Foi, portanto, essa a razão por que não mandei as lâminas para Weybridge. Devo dizer que estas seriam enviadas para Weybridge, não no sentido de confirmar o diagnóstico mas antes no sentido de fazer uma publicação, pois o diagnóstico esse não tinha dúvidas nenhumas de que estava confirmado.
Perguntou, também, o Sr. Deputado por que não se fizeram mais exames; porque não era necessário, Sr. Deputado. Para além daquele despacho do Sr. Ministro da Agricultura que mencionou e, mesmo que ele não existisse, se eu reconhecesse serem necessários mais exames, tê-los-ia feito, pois também os sei fazer. O que acontece é que nós aproveitámos os ensinamentos dos ingleses. Os investigadores ingleses detectaram os primeiros casos de existência de uma doença estranha por volta de 1985-1986 e só em 1988, salvo erro em Novembro, é que foi publicado o primeiro artigo que diz que a doença é aquela doença misteriosa que estava a matar as vacas inglesas em grande quantidade.

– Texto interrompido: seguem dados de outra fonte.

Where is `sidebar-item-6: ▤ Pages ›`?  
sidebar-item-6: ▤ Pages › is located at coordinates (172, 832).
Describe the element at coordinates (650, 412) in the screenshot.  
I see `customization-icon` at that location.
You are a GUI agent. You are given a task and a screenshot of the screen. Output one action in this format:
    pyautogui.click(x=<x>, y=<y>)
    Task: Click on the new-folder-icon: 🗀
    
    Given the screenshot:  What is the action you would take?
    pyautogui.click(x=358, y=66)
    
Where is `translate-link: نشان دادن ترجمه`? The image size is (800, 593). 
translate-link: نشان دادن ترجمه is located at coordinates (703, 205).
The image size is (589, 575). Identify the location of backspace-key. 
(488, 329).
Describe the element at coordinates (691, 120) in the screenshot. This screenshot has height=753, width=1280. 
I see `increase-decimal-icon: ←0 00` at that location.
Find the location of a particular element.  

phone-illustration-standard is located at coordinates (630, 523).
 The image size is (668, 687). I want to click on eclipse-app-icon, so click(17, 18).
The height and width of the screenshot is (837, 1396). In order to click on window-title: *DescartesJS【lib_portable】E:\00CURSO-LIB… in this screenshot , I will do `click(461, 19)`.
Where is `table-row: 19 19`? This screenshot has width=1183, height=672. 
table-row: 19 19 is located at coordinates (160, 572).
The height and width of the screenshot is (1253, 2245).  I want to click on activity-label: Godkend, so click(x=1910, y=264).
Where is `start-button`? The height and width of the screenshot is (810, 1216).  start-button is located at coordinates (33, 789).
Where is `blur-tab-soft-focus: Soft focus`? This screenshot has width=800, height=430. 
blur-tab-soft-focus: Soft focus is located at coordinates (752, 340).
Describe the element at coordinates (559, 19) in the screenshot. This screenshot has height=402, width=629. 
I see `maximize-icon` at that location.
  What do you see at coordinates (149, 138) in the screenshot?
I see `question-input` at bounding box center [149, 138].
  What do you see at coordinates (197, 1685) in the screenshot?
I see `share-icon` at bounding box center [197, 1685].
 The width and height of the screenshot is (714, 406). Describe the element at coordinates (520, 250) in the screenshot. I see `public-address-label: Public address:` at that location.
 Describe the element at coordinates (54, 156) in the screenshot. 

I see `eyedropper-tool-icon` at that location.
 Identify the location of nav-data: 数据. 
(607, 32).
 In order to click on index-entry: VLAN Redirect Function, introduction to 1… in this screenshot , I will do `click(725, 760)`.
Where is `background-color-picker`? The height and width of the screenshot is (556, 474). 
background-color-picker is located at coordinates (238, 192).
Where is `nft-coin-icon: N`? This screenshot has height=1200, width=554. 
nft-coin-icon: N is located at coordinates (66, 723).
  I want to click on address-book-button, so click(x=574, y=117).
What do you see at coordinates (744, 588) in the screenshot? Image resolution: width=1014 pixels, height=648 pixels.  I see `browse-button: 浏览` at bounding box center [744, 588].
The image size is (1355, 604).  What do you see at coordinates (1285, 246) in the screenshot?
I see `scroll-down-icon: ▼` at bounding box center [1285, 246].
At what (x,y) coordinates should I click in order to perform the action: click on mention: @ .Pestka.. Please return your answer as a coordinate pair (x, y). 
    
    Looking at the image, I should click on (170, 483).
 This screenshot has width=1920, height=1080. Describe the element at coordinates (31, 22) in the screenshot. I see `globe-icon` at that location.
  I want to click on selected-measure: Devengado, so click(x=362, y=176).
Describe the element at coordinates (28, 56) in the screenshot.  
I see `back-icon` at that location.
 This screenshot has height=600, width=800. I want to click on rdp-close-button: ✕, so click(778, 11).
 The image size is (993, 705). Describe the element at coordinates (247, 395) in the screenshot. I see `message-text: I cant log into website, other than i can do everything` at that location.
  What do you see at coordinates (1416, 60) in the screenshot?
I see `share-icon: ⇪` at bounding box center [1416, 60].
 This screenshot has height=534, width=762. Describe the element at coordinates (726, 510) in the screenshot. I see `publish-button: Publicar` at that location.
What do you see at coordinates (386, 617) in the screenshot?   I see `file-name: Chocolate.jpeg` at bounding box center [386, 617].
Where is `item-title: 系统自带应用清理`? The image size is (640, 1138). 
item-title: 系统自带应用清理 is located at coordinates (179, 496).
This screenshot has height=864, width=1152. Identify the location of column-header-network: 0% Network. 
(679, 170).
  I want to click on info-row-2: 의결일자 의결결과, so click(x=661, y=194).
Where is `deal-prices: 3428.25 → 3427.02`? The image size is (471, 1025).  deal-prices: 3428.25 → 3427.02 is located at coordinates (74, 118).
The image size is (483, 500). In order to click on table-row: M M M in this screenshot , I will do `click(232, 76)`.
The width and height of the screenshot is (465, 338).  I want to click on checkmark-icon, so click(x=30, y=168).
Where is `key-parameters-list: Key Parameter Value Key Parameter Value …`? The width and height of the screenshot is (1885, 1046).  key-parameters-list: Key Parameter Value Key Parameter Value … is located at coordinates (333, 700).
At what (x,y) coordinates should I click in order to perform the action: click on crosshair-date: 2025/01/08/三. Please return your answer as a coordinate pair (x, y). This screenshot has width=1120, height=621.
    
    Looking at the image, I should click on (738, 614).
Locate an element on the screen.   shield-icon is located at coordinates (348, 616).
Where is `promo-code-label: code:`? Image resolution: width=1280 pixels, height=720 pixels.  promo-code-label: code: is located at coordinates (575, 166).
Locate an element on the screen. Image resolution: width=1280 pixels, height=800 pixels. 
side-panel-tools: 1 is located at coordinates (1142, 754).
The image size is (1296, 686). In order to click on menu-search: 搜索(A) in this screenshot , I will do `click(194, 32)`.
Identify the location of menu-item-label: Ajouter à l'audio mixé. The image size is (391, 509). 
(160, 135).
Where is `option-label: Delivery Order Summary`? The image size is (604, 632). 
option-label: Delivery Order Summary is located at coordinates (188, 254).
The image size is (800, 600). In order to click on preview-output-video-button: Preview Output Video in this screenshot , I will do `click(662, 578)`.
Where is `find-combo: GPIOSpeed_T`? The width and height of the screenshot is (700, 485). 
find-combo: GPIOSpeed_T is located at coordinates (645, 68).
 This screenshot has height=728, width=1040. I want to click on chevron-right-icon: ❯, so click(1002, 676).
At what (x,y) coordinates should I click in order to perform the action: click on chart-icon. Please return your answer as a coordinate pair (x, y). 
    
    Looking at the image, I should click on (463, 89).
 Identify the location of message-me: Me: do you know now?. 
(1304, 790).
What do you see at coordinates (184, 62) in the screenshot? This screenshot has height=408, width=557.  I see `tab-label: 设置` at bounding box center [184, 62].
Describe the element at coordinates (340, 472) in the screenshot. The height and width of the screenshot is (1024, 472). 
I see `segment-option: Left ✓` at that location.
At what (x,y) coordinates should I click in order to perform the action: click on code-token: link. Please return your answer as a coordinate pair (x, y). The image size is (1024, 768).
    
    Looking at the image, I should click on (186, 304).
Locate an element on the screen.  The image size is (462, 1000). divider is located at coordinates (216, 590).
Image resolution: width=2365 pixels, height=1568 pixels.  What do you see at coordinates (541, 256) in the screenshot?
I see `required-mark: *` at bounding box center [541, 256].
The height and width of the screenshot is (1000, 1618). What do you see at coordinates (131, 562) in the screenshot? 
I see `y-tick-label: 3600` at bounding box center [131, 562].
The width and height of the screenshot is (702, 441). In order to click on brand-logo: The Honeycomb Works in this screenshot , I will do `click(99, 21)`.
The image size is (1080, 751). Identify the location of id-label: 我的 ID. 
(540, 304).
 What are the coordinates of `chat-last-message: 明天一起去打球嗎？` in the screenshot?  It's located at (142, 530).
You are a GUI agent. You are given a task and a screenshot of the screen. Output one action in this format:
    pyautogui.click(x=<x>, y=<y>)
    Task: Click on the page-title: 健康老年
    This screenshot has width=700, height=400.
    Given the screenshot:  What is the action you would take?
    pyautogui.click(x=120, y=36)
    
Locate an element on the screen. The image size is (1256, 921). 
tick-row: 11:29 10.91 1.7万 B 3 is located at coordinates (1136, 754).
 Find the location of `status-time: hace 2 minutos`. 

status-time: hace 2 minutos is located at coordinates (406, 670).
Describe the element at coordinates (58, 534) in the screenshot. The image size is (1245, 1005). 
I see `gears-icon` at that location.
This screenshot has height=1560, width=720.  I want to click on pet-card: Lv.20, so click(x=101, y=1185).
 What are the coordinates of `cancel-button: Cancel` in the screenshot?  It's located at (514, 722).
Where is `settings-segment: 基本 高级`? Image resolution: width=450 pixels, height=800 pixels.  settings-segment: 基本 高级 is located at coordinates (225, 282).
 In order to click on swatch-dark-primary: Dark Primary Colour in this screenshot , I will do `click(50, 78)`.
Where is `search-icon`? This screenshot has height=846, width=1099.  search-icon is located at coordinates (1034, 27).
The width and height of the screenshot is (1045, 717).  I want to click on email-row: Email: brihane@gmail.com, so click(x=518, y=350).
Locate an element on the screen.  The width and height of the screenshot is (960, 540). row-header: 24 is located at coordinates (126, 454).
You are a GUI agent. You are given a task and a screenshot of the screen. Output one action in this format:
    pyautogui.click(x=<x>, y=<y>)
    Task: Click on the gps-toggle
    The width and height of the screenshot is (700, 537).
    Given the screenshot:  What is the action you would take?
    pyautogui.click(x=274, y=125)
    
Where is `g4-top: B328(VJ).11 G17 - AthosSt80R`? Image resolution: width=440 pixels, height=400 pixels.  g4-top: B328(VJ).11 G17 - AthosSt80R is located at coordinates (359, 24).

E isto porquê? Porque, sendo aquela uma doença absolutamente desconhecida nos bovinos, não havia qualquer conhecimento técnico ou científico sobre o que poderia ser o seu agente causal. E é natural que os cientistas britânicos nessa altura tenham feito todos os esforços possíveis e imaginários para a identificar. Levaram uns anos para fazer o seu rastreio e o seu inquérito epidemiológico e para chegar à conclusão de que aquela doença era causada por um púão, ou mais modernamente, dada a grande ignorância que existe sobre este agente causal, um agente transmissível não convencional. Nessa altura, justificou-se que os britânicos tivessem demorado tanto tempo a fazerem a declaração da doença, porque eles não sabiam de que doença se tratava. Sabiam que havia uma doença estranha e usaram metodologias, como por exemplo, a microscopia electrónica, bem como — porque o vi —metodologias que envolveram a imunocitoquí-mica, da qual devo dizer que sou um especialista, pois o meu trabalho nos Estado Unidos versou sobre essa matéria.
O que acontece relativamente à nossa posição é que fomos a Inglaterra aproveitar os conhecimentos que eles adquiriram durante esse período de investigação e aquilo que nos disseram devermos fazer é consequência desse conhecimento. Foi, portanto, esse conhecimento que aplicámos em Portugal. Hoje, os ingleses não fazem mais exame nenhum — como de resto os outros países da Comunidade— que não seja o exame histopatológico.